═════ Texte fourni

Je suppose que j'ai la parole.
Merci, madame la présidente.
Je tiens à remercier les membres du comité de me permettre de comparaître devant eux ce matin. Je suis particulièrement disposé et heureux de témoigner, surtout en ma qualité de professeur de droit de l'Université d'Ottawa connaissant bien la Loi sur l'accès à l'information fédérale.
Permettez-moi de commencer en faisant remarquer que la Charte des droits et libertés et la Loi sur l'accès à l'information ont toutes deux été adoptées en 1982, à trois mois d'intervalle. Elles ont depuis été mises à l'épreuve encore et encore par les tribunaux, et la Loi sur l'accès à l'information a toujours démontré qu'elle avait sa raison d'être, grâce surtout au travail magistral des rédacteurs initiaux. Cette loi, ainsi que la Charte, ont bien vieilli. Elles se sont également adaptées aux changements sociétaux et technologiques des 30 dernières années. Par conséquent, comme je l'ai déjà indiqué au comité, je considère que la Loi sur l'accès à l'information est généralement correcte dans sa forme actuelle.
Selon moi, les dispositions de la loi, si elles sont suivies et mises en oeuvre correctement, permettent aux Canadiens d'accéder aux dossiers du gouvernement, tout en protégeant solidement les renseignements confidentiels, dont la divulgation pourrait causer du tort à des intérêts protégés.
Le Canada figure parmi quelque 80 pays qui ont reconnu que la liberté de l'information constitue un droit fondamental. De plus, notre pays étant un chef de file de la démocratie, il a conféré un statut quasi constitutionnel à la loi. Pourquoi, vous demanderez-vous peut-être? C'est tout d'abord parce que la loi contient une disposition de dérogation, qui lui donne la priorité sur toute autre loi du Parlement; elle a en outre le double objectif d'assurer la démocratie et la reddition de comptes au public.
La Cour suprême a, en 1997, énoncé précisément les principales fonctions de la loi, qui sont au nombre de quatre. Elle doit permettre d'améliorer le fonctionnement des rouages du gouvernement; rendre ce dernier plus efficace, réceptif et comptable; favoriser la démocratie en aidant les citoyens à obtenir l'information nécessaire pour participer à un processus démocratique; et faire en sorte que les politiciens et les bureaucrates restent comptables à l'égard de la population.

══════════
═════ Jeu de données

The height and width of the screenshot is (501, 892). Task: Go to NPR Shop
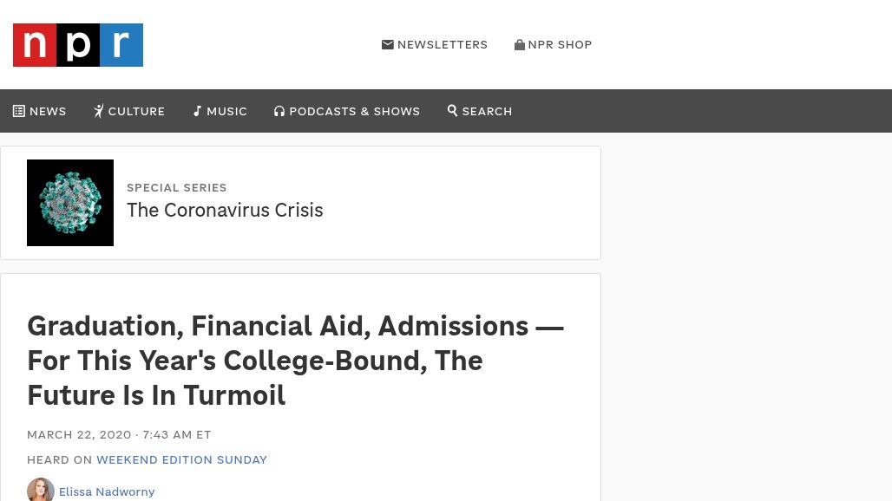point(560,45)
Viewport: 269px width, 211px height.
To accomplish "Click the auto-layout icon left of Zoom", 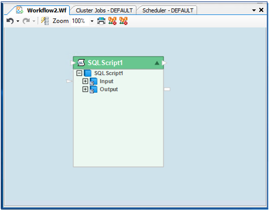I will (45, 21).
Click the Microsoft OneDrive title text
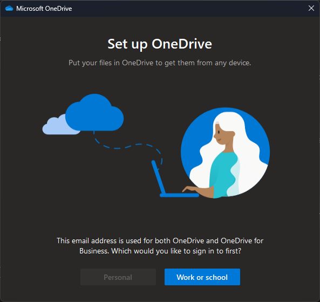Image resolution: width=320 pixels, height=302 pixels. tap(44, 9)
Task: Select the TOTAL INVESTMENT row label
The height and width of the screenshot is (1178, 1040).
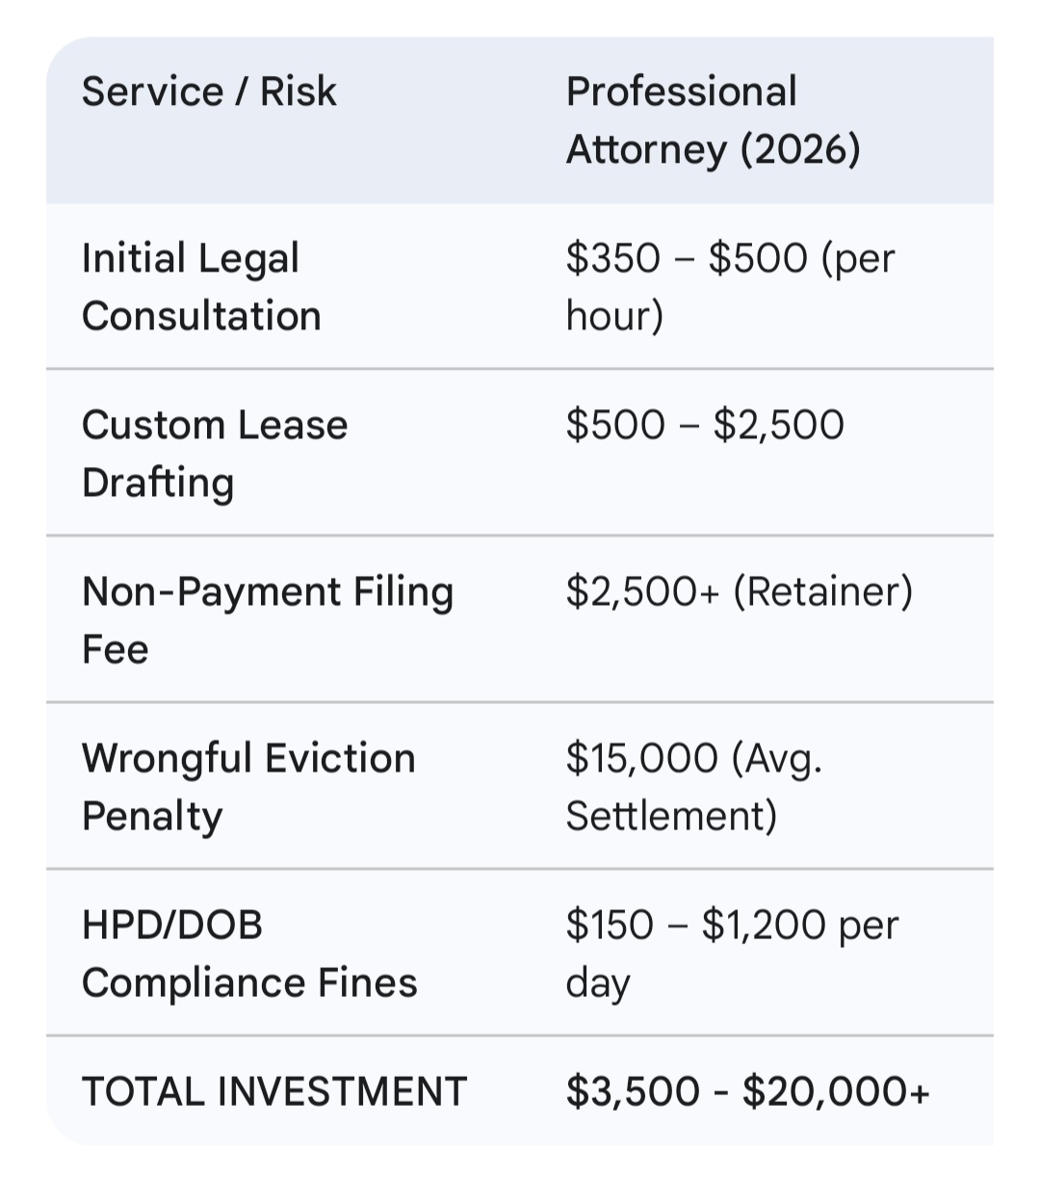Action: pos(274,1092)
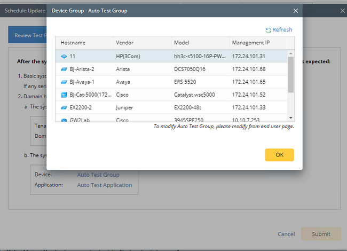
Task: Click the BJ-Arista-2 switch icon
Action: pyautogui.click(x=64, y=68)
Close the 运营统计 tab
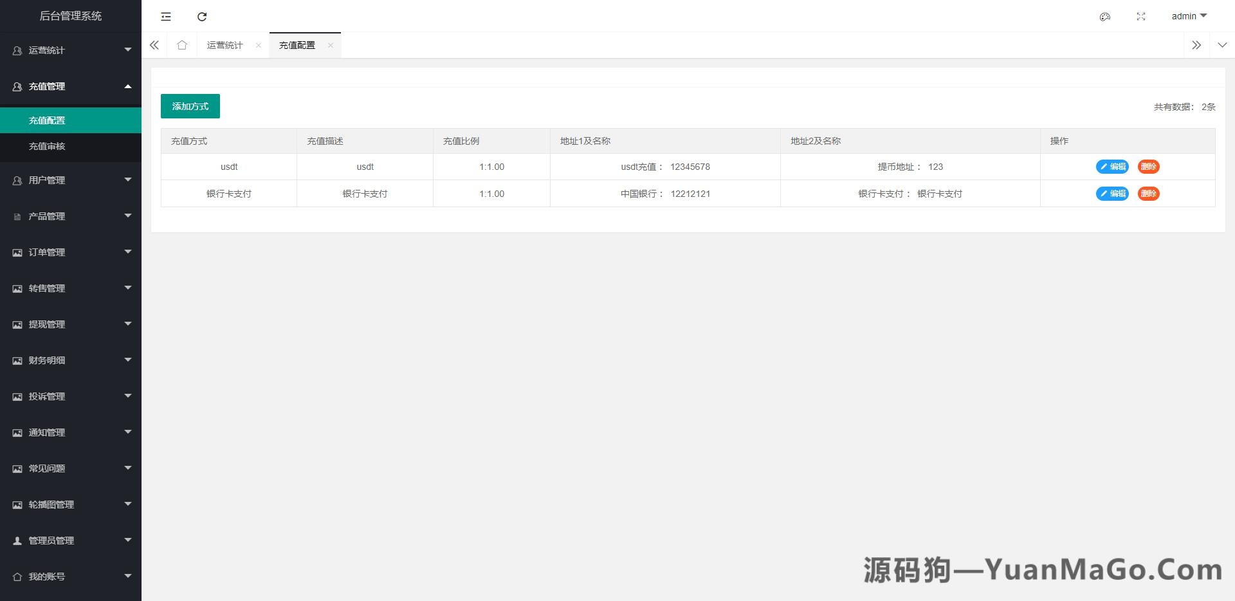This screenshot has height=601, width=1235. pos(259,45)
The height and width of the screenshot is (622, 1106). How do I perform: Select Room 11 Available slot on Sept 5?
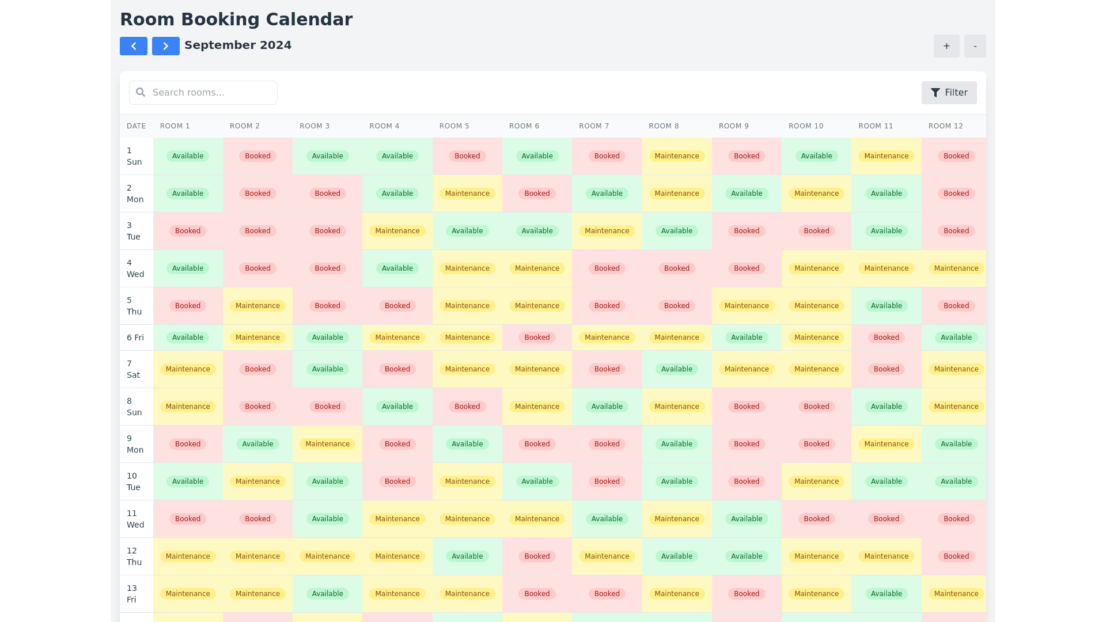886,306
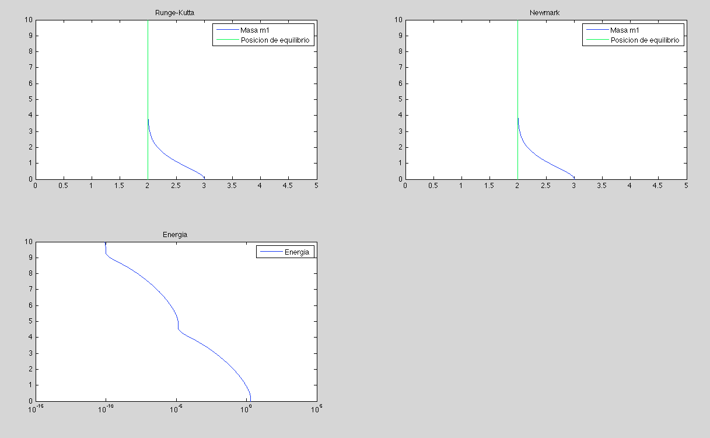Click 'Masa m1' legend entry in Newmark plot

[x=624, y=30]
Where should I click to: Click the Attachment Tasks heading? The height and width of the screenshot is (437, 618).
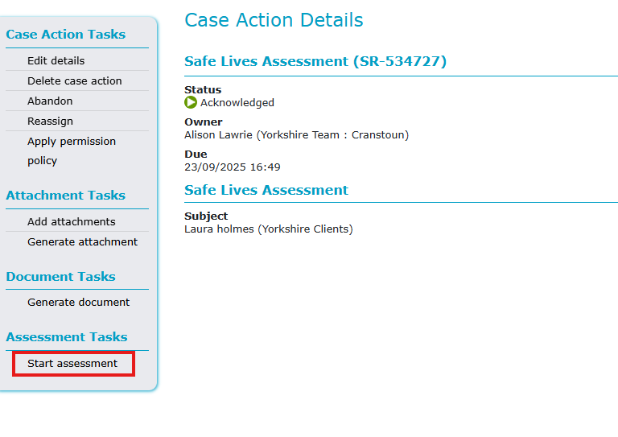(65, 195)
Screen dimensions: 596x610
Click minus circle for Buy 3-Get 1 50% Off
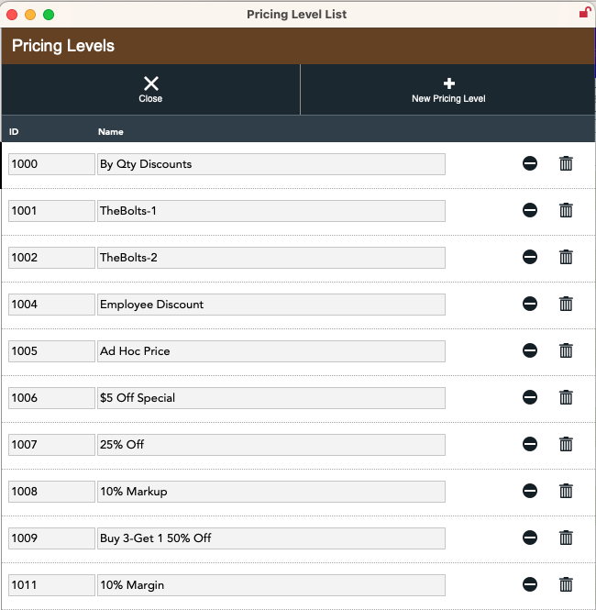click(530, 538)
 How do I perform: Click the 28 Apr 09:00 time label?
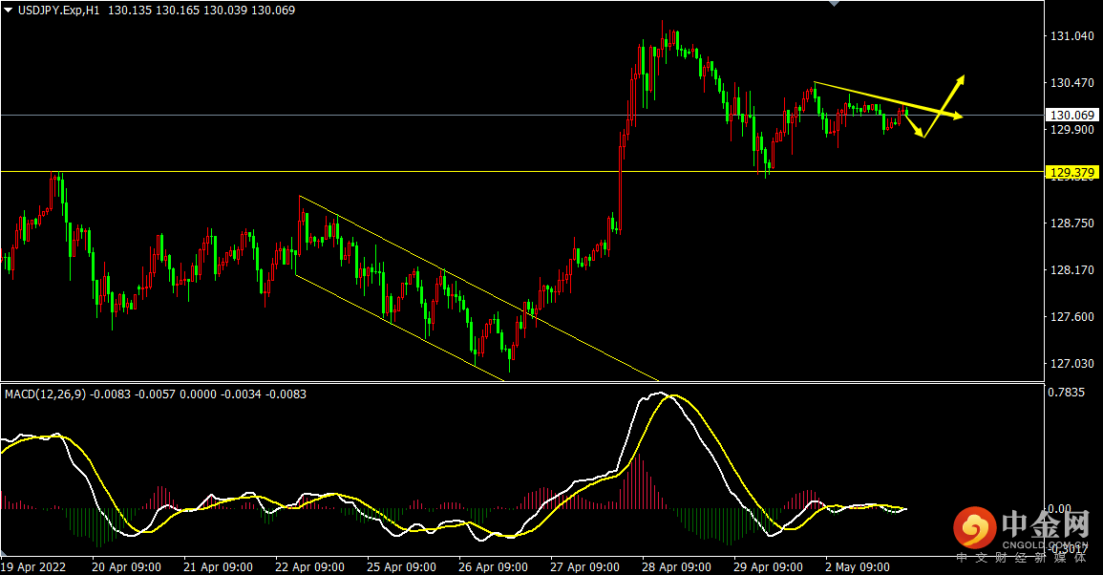coord(676,566)
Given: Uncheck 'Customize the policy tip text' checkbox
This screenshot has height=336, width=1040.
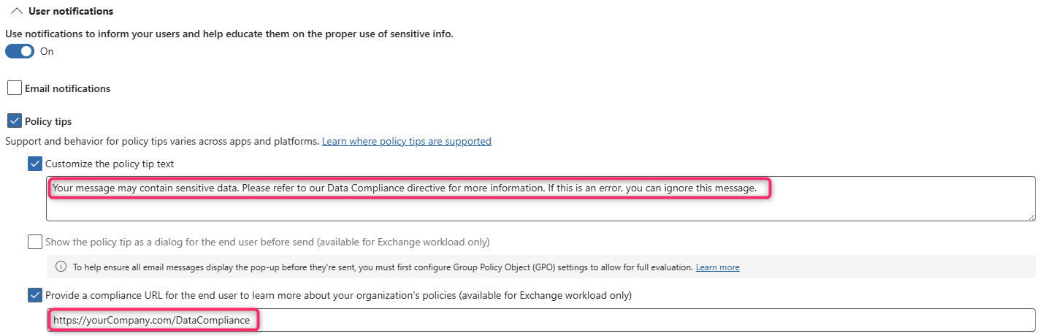Looking at the screenshot, I should coord(35,164).
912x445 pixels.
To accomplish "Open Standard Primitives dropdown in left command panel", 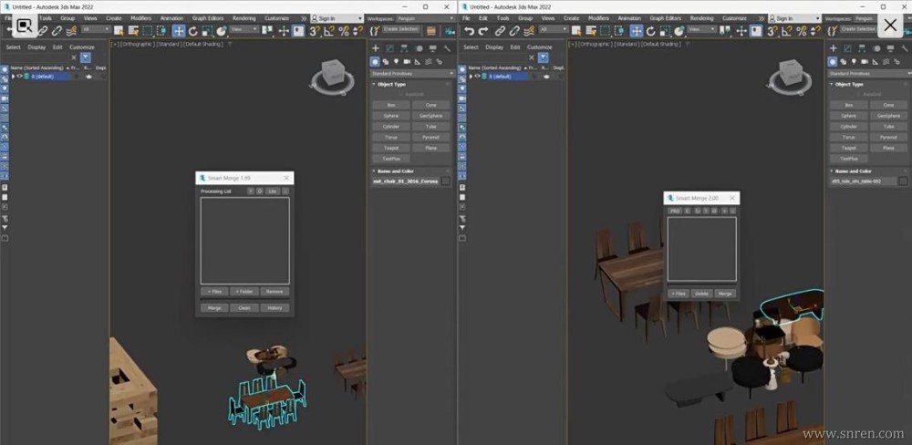I will coord(412,73).
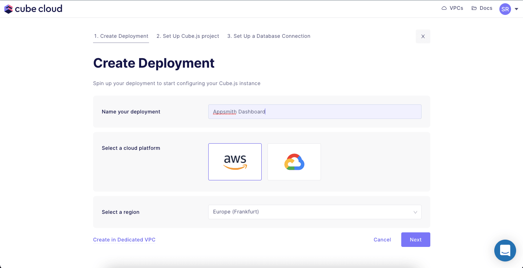Image resolution: width=523 pixels, height=268 pixels.
Task: Open the SR user avatar
Action: click(505, 9)
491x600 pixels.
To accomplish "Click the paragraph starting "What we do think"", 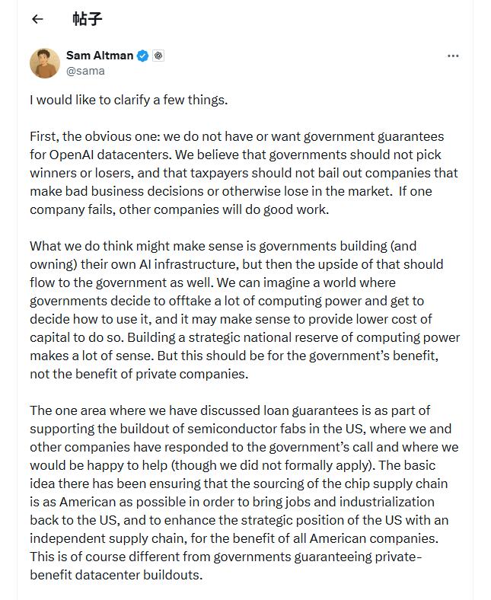I will [x=244, y=310].
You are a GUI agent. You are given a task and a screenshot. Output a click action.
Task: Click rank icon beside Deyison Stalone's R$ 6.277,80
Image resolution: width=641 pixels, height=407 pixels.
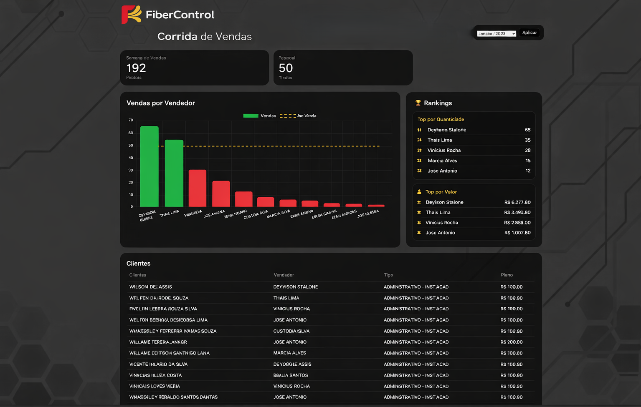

══════════

Consignes:
• A. Reformulez sous forme de liste le paragraphe du texte fourni qui commence par « La Cour suprême a, en 1997 », en conservant ses faits essentiels.
• B. D'après le texte fourni, en quelle année la Charte des droits et libertés et la Loi sur l'accès à l'information ont-elles été adoptées ?
Les données forment un ensemble distinct, sans lien avec le texte fourni.

Résultats attendus:
• A.
Selon la Cour suprême (1997), la loi a quatre fonctions principales :
- améliorer le fonctionnement des rouages du gouvernement ;
- rendre le gouvernement plus efficace, réceptif et comptable ;
- favoriser la démocratie en aidant les citoyens à obtenir l'information nécessaire pour participer au processus démocratique ;
- faire en sorte que les politiciens et les bureaucrates restent comptables envers la population.

• B. En 1982, à trois mois d'intervalle.